Perhaps not coincidentally, Lagoa just last week authored a dissent in a case addressing whether illegal aliens who slip into the country undetected should benefit from more favorable legal treatment than those who present themselves lawfully at the border. The opinion has drawn attention in legal circles and reads as a clear expression of a textual judicial philosophy that extends beyond immigration into related questions, including birthplace citizenship.
Lagoa’s opinion stands out for its tightly textual and structurally disciplined approach, which is resistant to softening statutory language or reshaping enacted law based on inferred legislative intent. It also naturally raises a broader “what if” question about how the Supreme Court’s recent trajectory might have evolved had Lagoa been appointed in 2020 instead of Barrett.

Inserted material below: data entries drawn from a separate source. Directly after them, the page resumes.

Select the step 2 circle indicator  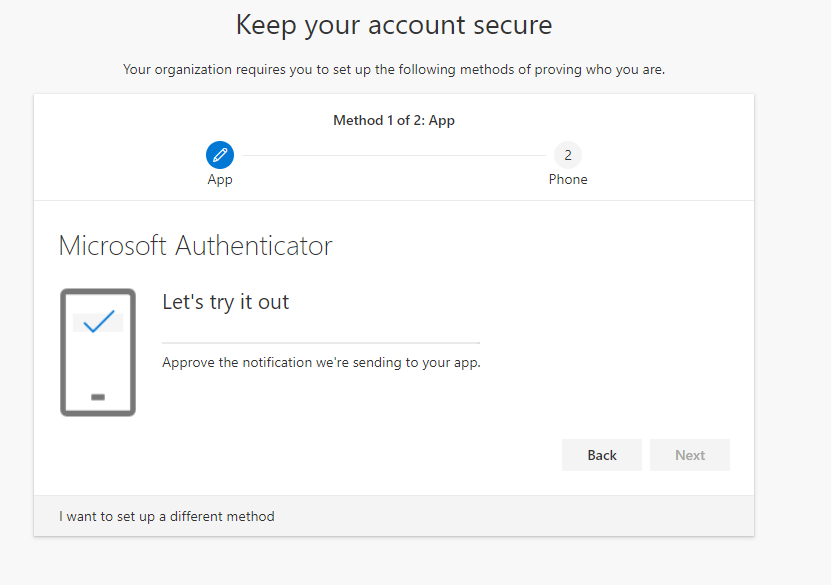click(x=568, y=155)
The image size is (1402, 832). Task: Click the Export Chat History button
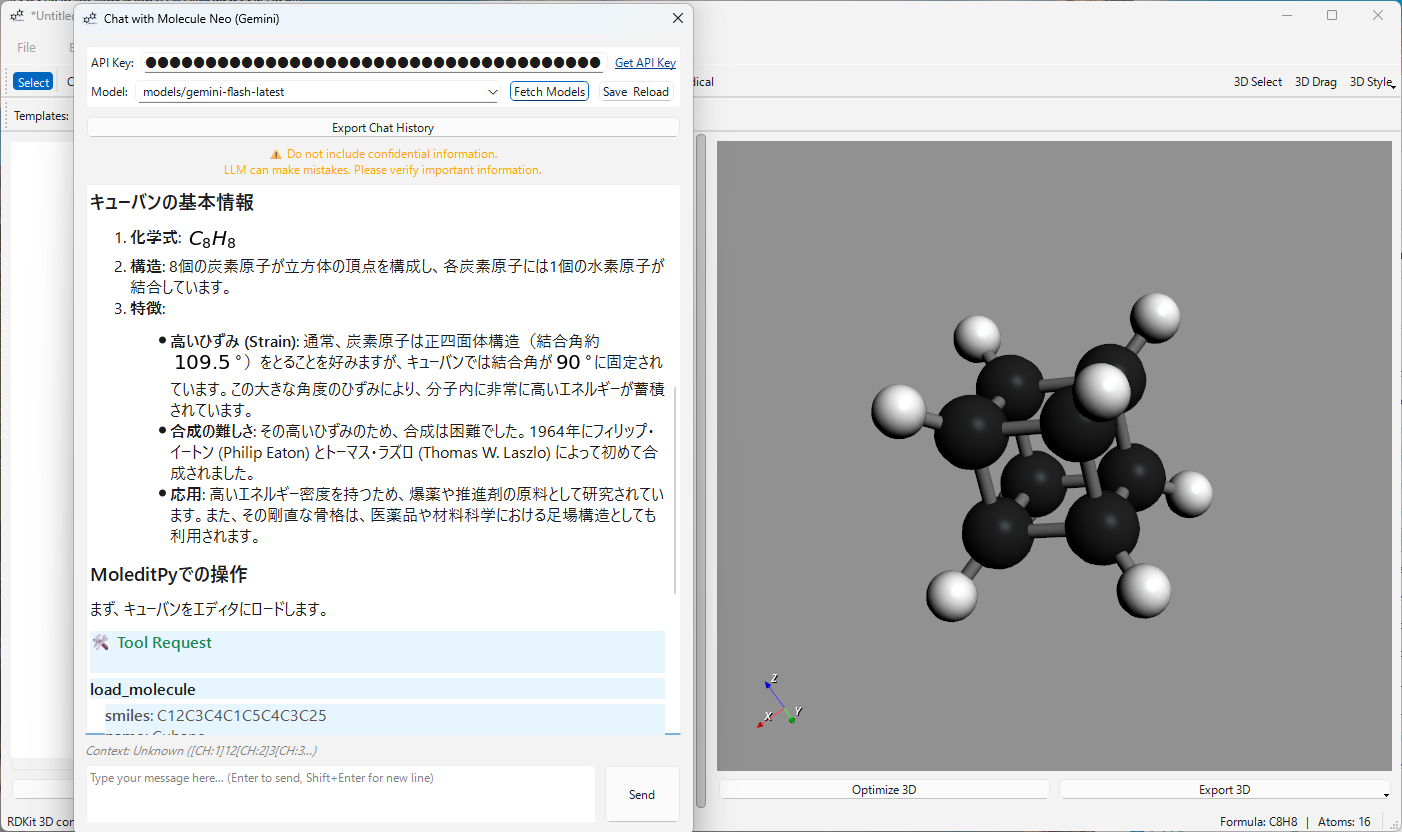(x=383, y=128)
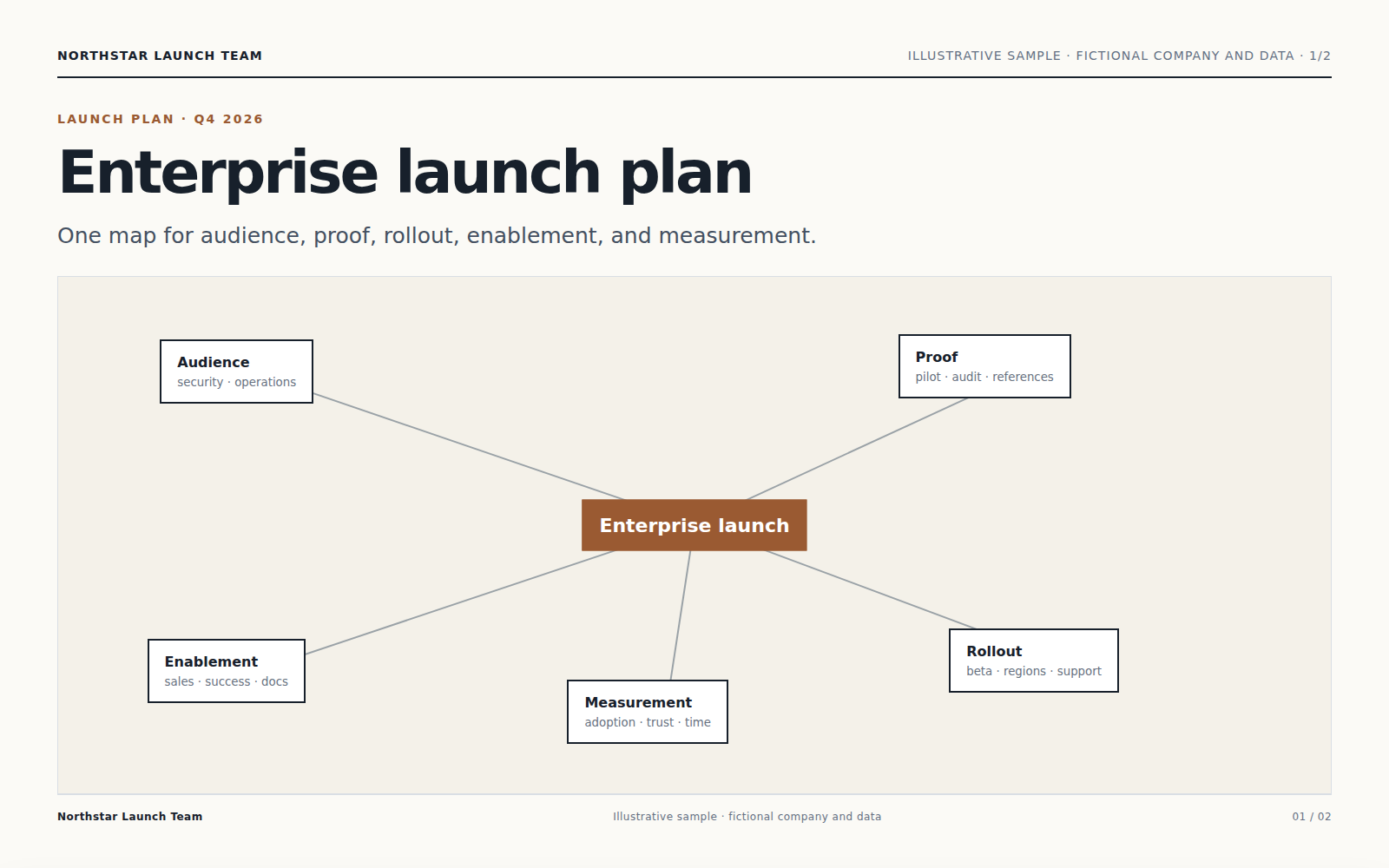Select the Audience node box
This screenshot has height=868, width=1389.
[236, 372]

The Paradox in Immigration Detention
The case, Alvarez v. Warden, is part of a series of immigration cases now working their way through the circuits after the Trump administration in 2025 reversed decades of policy drift. For years, the legal framework governing immigration detention produced a result that is difficult to explain in common-sense terms. Individuals who present themselves at a port of entry and are not admitted are placed in mandatory detention, while those who cross the border illegally and are later apprehended inside the country are eligible for bond hearings and release back into the community. In other words, compliance with the legal process results in stricter conditions than evasion of that process. It is this paradox that sits at the heart of the current dispute over the Immigration and Nationality Act.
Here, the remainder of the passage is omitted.